Of particular gravity is the situation in the Democratic Republic of the Congo, where LGBT people continue to be victims of human rights violations and face increasing discrimination and stigmatization. While same-sex sexual relations between consenting adults are not expressly criminalized, Article 176 of the Criminal Code— which criminalizes activities against public decency—is used in practice as the legal basis to criminalize LGBT persons.
There are numerous documented instances of arbitrary arrests and blackmail perpetrated by the police in which this provision is used to persecute and repress public displays of affection, non-normative gender expressions, among others.

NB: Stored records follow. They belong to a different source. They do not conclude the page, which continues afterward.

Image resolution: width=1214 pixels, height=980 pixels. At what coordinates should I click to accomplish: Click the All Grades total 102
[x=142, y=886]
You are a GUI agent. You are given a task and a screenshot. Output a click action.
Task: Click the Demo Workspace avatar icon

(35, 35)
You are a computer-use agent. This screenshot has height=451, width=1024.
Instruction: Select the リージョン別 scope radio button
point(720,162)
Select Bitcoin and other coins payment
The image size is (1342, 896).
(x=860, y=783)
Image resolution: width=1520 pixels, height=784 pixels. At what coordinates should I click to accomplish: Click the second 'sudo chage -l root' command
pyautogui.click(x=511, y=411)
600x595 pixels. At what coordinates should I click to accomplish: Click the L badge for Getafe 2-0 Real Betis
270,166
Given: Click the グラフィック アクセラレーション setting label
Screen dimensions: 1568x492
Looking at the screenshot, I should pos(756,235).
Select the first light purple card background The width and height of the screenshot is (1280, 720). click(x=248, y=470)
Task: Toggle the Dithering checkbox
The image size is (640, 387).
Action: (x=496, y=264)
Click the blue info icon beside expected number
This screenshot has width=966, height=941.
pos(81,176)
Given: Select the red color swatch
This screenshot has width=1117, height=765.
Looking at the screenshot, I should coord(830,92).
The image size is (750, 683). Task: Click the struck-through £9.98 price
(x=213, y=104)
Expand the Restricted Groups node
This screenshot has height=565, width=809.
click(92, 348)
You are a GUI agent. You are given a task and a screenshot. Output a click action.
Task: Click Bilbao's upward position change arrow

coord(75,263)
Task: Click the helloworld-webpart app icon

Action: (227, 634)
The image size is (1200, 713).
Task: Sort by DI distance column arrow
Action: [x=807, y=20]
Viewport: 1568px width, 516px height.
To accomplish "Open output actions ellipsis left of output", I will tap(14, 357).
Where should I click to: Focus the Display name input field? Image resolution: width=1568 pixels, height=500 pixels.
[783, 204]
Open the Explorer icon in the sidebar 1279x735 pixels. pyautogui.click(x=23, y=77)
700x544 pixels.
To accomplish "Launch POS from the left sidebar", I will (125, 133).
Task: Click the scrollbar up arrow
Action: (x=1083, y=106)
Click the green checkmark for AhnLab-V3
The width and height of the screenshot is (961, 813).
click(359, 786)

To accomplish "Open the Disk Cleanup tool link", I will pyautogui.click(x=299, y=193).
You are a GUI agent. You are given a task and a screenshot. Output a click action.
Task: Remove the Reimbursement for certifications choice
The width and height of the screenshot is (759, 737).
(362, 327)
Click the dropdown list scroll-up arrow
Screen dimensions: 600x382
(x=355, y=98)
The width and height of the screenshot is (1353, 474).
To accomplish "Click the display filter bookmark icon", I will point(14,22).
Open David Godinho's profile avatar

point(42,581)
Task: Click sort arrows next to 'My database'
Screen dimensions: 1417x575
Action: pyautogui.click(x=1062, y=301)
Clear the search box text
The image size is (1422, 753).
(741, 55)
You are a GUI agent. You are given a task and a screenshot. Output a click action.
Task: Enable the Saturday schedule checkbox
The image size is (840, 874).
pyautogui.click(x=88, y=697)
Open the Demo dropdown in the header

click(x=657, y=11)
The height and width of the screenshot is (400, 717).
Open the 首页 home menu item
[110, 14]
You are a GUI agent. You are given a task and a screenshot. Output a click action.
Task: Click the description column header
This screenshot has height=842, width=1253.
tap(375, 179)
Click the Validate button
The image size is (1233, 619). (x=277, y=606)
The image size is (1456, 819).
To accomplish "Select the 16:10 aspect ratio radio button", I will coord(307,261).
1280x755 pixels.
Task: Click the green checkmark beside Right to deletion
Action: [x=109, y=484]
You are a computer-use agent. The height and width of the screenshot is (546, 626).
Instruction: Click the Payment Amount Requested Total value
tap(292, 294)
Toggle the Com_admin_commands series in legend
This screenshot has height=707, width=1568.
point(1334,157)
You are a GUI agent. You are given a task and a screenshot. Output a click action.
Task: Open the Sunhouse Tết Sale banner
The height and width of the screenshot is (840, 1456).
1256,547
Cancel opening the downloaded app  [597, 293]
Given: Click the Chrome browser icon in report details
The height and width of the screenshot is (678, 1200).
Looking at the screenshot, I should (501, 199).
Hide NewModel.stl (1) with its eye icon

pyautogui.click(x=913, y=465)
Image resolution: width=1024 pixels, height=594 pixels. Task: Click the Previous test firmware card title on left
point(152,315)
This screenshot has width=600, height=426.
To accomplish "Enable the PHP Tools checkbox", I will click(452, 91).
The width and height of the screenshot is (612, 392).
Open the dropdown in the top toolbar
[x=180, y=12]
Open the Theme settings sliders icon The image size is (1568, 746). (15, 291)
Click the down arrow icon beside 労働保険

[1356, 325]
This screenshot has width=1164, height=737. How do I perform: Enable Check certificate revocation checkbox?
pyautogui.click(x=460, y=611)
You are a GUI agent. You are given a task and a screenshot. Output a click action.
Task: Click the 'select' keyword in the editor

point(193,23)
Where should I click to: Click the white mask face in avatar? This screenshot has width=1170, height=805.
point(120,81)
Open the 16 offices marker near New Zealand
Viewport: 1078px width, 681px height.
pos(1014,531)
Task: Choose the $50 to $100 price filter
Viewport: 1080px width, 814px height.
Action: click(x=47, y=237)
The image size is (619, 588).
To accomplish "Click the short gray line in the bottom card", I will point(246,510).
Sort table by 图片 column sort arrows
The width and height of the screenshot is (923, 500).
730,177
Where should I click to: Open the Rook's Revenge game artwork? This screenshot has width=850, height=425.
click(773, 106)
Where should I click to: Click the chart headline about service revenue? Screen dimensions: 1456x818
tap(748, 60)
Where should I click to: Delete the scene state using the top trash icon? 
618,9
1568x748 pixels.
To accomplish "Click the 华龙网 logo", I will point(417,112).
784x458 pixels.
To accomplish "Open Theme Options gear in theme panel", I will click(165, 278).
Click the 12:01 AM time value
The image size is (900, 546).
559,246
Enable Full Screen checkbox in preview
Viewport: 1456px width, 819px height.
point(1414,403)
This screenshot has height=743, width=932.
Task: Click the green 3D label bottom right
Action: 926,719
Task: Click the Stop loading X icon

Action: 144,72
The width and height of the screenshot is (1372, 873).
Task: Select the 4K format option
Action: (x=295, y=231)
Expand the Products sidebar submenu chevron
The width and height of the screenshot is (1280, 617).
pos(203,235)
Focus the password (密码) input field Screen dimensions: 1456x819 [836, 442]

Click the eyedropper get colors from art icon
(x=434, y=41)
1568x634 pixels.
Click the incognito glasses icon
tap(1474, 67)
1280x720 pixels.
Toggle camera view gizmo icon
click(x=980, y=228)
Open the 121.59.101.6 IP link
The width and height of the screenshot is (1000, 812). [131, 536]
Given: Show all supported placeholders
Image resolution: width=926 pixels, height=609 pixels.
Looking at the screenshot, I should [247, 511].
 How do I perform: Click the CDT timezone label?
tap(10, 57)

In this regard, the Human Rights Committee expressed its concern and recommended that the State ensure that no person is prosecuted under Article 176 of the Penal Code because of their sexual orientation or gender identity, as well as enact anti-discrimination legislation that expressly includes sexual orientation and gender identity. Among the few positive aspects, it should be mentioned that the Democratic Republic of the Congo has a law to protect people living with HIV/AIDS. Articles 3 and 4 of this law prohibit acts of stigmatization and discrimination against any person living with the virus.
In addition, article 2 contains a definition of “vulnerable groups”, which includes sex workers and “homosexuals”. This law is today the only legal text in force that can be used to offer protection to LGBT people, although mainly with respect to men who have sex with men. Unfortunately, this means that lesbians and trans people must use the label of one of the groups identified as “vulnerable groups” to have access to care.
About the authors: Julie Makuala Di Baku is the founder and executive director of Oasis, a Congolese association for LBT women. Jean Paul Enama is the executive director of Humanity First Cameroon.